# Brown–Peterson cohomology

In mathematics, Brown–Peterson cohomology is a generalized cohomology theory introduced by Edgar H. Brown and Franklin P. Peterson (1966), depending on a choice of prime p. It is described in detail by Douglas Ravenel (2003, Chapter 4). Its representing spectrum is denoted by BP.

## Complex cobordism and Quillen's idempotent

Brown–Peterson cohomology BP is a summand of MU(p), which is complex cobordism MU localized at a prime p. In fact MU(p) is a wedge product of suspensions of BP.

For each prime p, Daniel Quillen showed there is a unique idempotent map of ring spectra ε from MUQ(p) to itself, with the property that ε([CPn]) is [CPn] if n+1 is a power of p, and 0 otherwise.

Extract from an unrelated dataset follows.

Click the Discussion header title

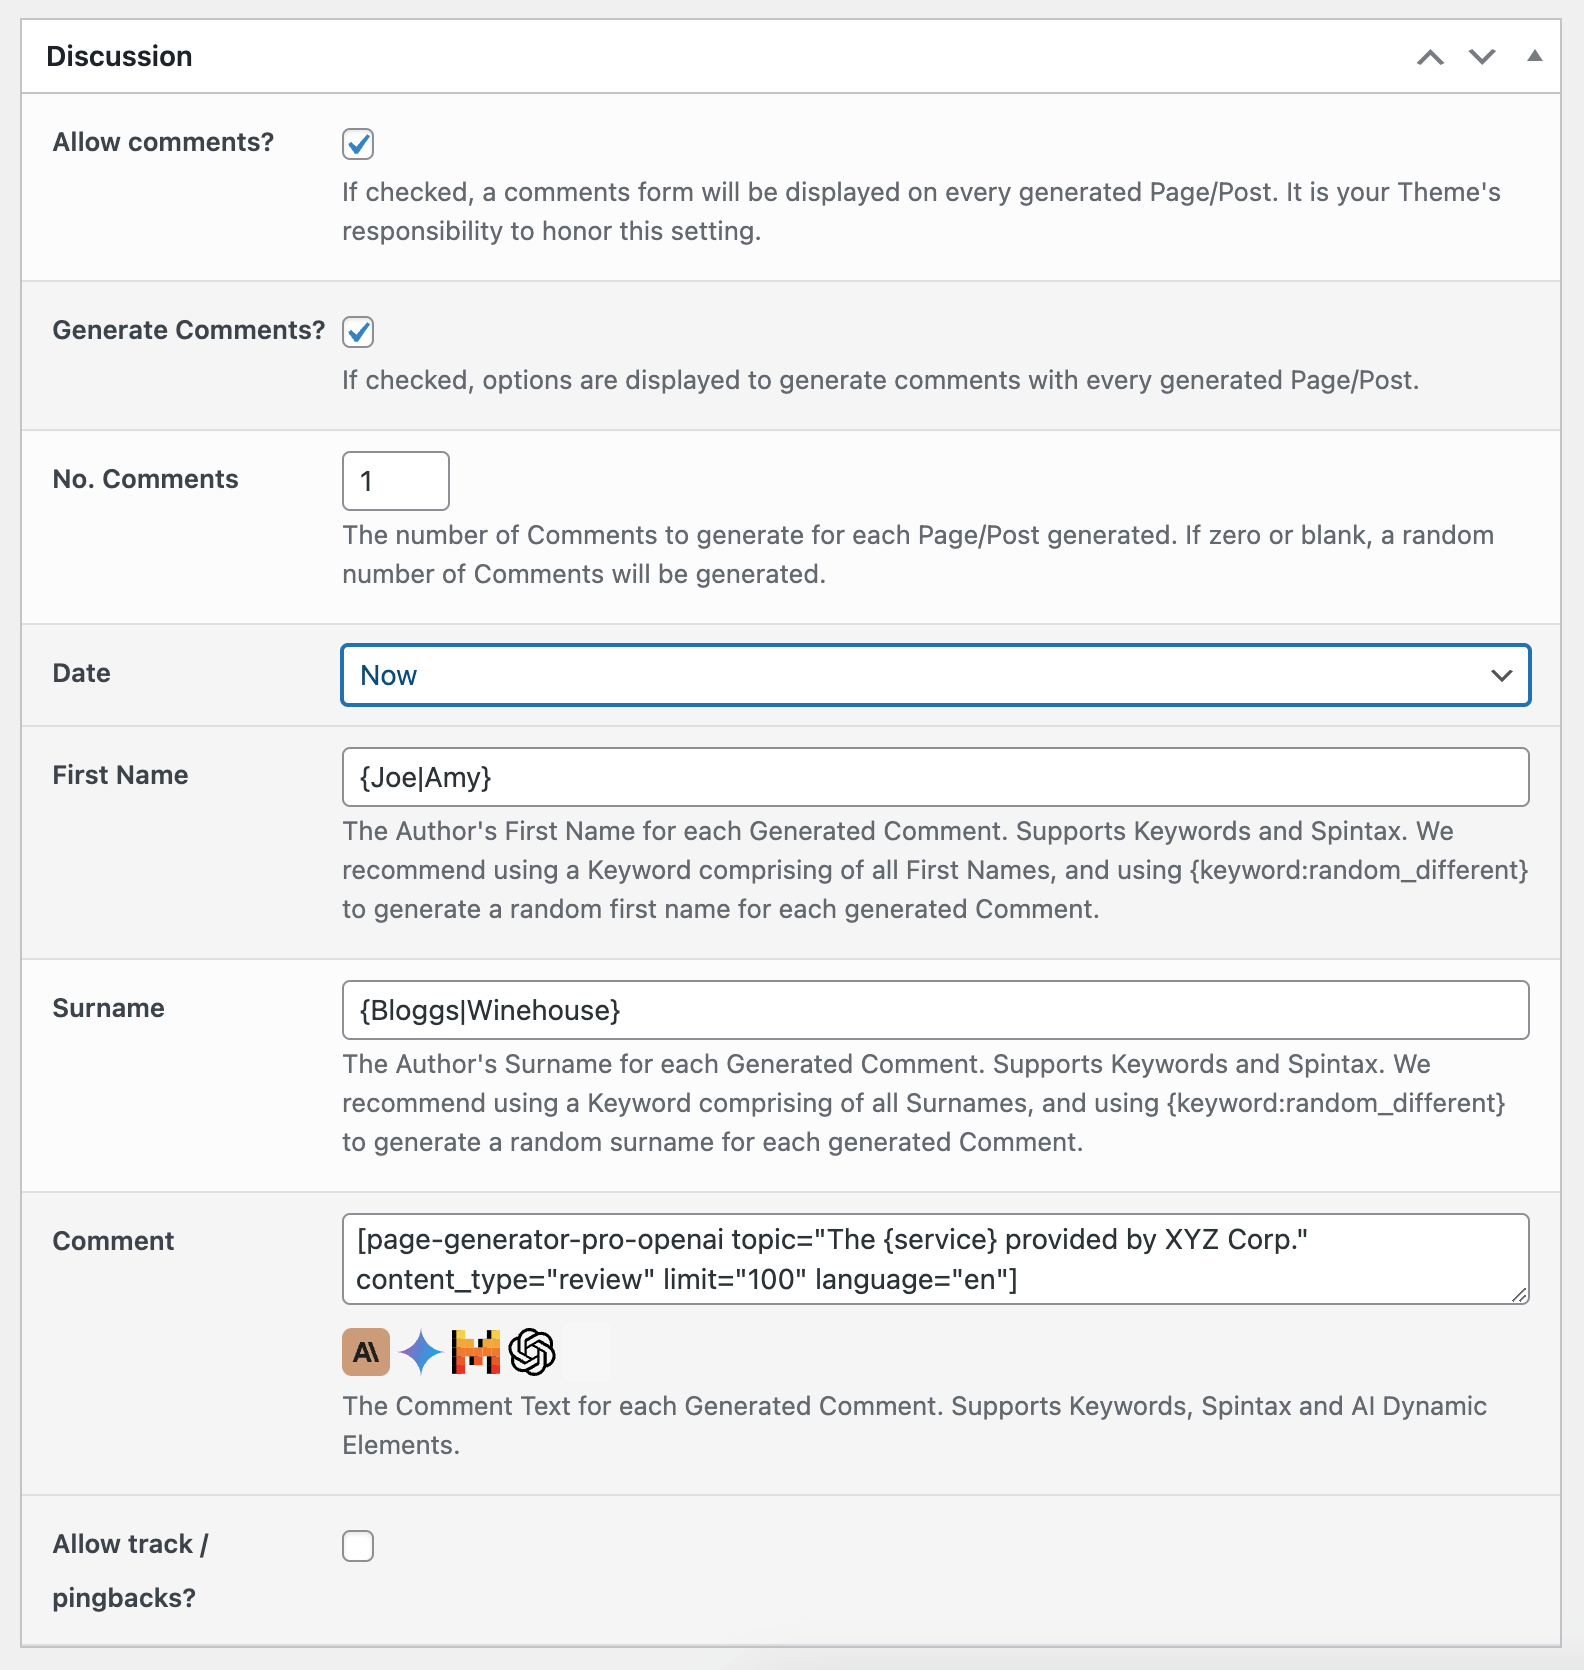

The spectrum BP is the image of this idempotent ε.

## Structure of BP

The coefficient ring $\pi _{*}({\text{BP}})$ is a polynomial algebra over $\mathbb {Z} _{(p)}$ on generators $v_{n}$ in degrees $2(p^{n}-1)$ for $n\geq 1$ .

${\text{BP}}_{*}({\text{BP}})$ is isomorphic to the polynomial ring $\pi _{*}({\text{BP}})[t_{1},t_{2},\ldots ]$ over $\pi _{*}({\text{BP}})$ with generators $t_{i}$ in ${\text{BP}}_{2(p^{i}-1)}({\text{BP}})$ of degrees $2(p^{i}-1)$ .

The cohomology of the Hopf algebroid $(\pi _{*}({\text{BP}}),{\text{BP}}_{*}({\text{BP}}))$ is the initial term of the Adams–Novikov spectral sequence for calculating p-local homotopy groups of spheres.

BP is the universal example of a complex oriented cohomology theory whose associated formal group law is p-typical.